Entries shown Block Start

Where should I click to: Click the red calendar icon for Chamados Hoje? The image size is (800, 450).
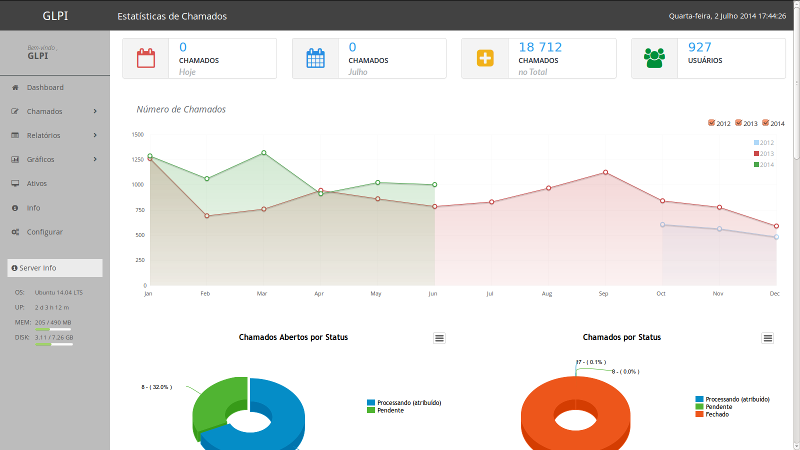pyautogui.click(x=146, y=58)
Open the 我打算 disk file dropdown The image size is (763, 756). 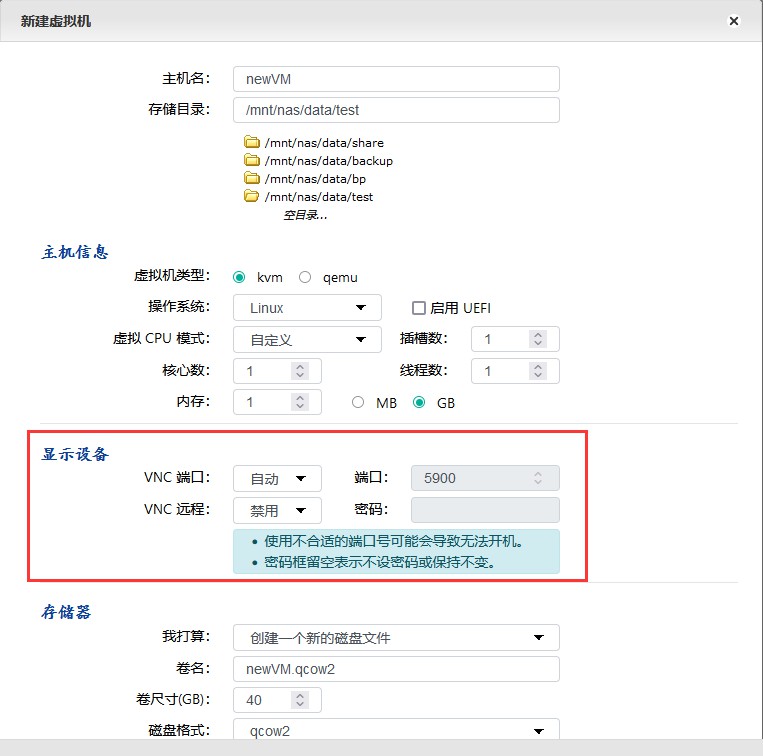pyautogui.click(x=396, y=637)
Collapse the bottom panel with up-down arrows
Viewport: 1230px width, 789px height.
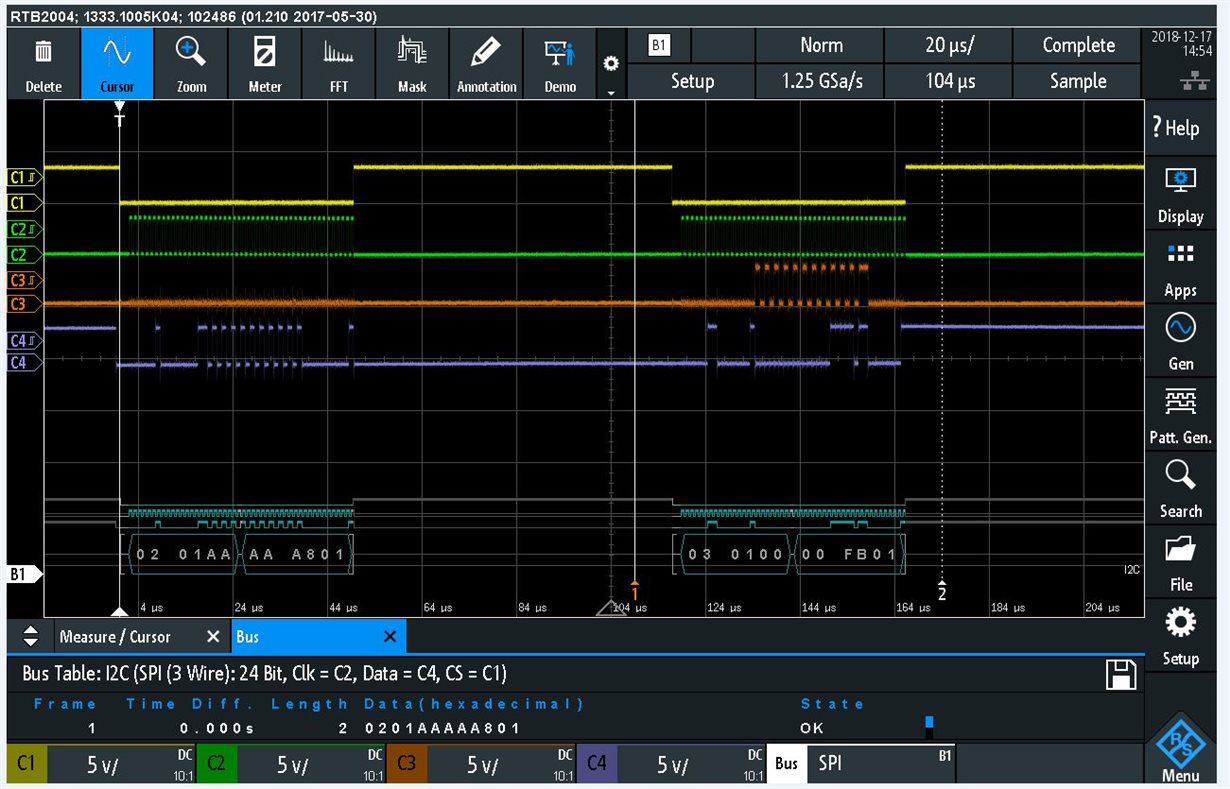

Entries shown Block End

> [About this task]: From the line that holds "Collapse the bottom panel with up-down arrows" to the last line of the data, return those lines exactly and nothing else; both ends count, and pictures stay out.

> [Answer for the task]:
Collapse the bottom panel with up-down arrows
Viewport: 1230px width, 789px height.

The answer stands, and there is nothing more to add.